Lately I’ve been hosting a weekly event with Software Niagara, rather verbosely named “Do You Something for Great Good”. While giving a bit of an overview of HTML, it’s origins, and how it relates to CSS and JavaScript, I got a little derailed answering questions about things I was doing with Chrome’s DevTools. To that end, I think I’ll do a little series on things you can do with the Developer Tools in Chrome.

Caching: The Good, The Bad, and The Annoying

Caching is a necessary evil. It improves web performance in ways we probably don’t even realize on a day-to-day basis. It reduces web traffic in the simplest and most fundamental way possible; it avoids transferring anything at all.

For anyone not familiar with browser caching, here’s how it works in a nut shell. The browser makes a request to the server and gets some data. Maybe that data is HTML, a stylesheet, some javascript, or an image. The server may tag the response with a cache-control header, which is essentially some meta-data about how long that information is valid for. Then, when a web page uses the content at the same URL again, the browser checks for a local copy, looks at it’s expiry date, and if it has not expired just uses that local copy and does not ask the server for the data again.

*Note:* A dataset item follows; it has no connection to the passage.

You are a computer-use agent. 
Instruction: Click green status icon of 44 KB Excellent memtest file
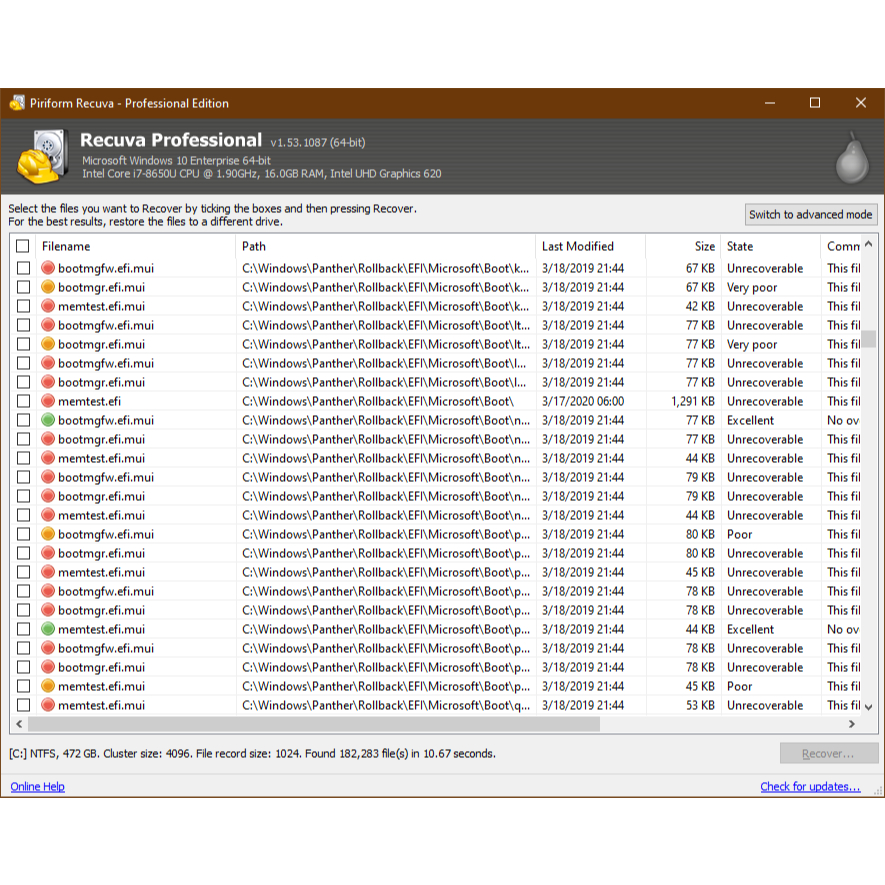click(48, 629)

With particularly large images, JavaScript files, and the growing number of very large style sheets, this can save the a lot of bandwidth for the user. This is especially important for mobile devices fetching data with expensive cellular data plans.

So what’s the problem with all this? During development the content that wouldn’t normally change from request to request like JavaScript and CSS files are changing rapidly. This makes the browser’s default caching settings get in the way. Typically you’ll see this appear as a moment where you think, “What the heck? I thought I changed that!” Then when you refresh the browser window a second time it behaves as expected. Changing caching settings from the server is complex though, and you want to keep caching turned on in production to gain it’s benefits. So how can we avoid reconfiguring our web servers just for development? By disabling caching in the browser. Here’s how…

Chrome’s Network Panel

While in chrome, open the developer tools. Find it under Menu > More Tools > Developer Tools. For shortcuts use Cmd + Opt + I on a Mac or F12 on Windows.

Once the developer tools are open, there is a set of tabs along the top. Select network.

Disable cache option in chrome devtools.

Along the top of the network panel, there’s a checkbox that says “Disable Caching.” This disables browser-level caching, but only as long as the DevTools are open. So it won’t affect your normal browsing, but while working with the developer tools you won’t have to worry about stale content.

Safari’s Develop Menu

If you haven’t already enable the Develop menu on Safari, with Safari open use the menu to go to Safari > Preferences…. One the preferences window select the Advanced tab. At the bottom there is a checkbox to enable the Develop menu.

Enable develop menu in Safari.

To disable caching in Safari toggle the menu item under Develop > Disable Caches.

Safari develop menu, caching disabled.

Firefox’s Toolbox Options

Open developer tools with Cmd + Alt + I on Mac or Ctrl + Alt + Shift + I on Windows.

Select the little gear icon near the top right of the developer tools window to open the options for the developer tools.

Firefox toolbox with options icon highlighted.

Under Advanced Settings select Disable Cache (while toolbox is open). Similar to Chrome, Firefox only disables caching while the developer tools are open, so this won’t change anything for your normal browsing experience.

Firefox toolbox options, caching disabled.

Caching Issues Solved

Hopefully this solves your innapropriate browser caching issues during development. Setting up proper caching for production is another issue entirely… but the mechanisms for dealing with that depend on your Web Server, and also how you need it to behave for your particular application.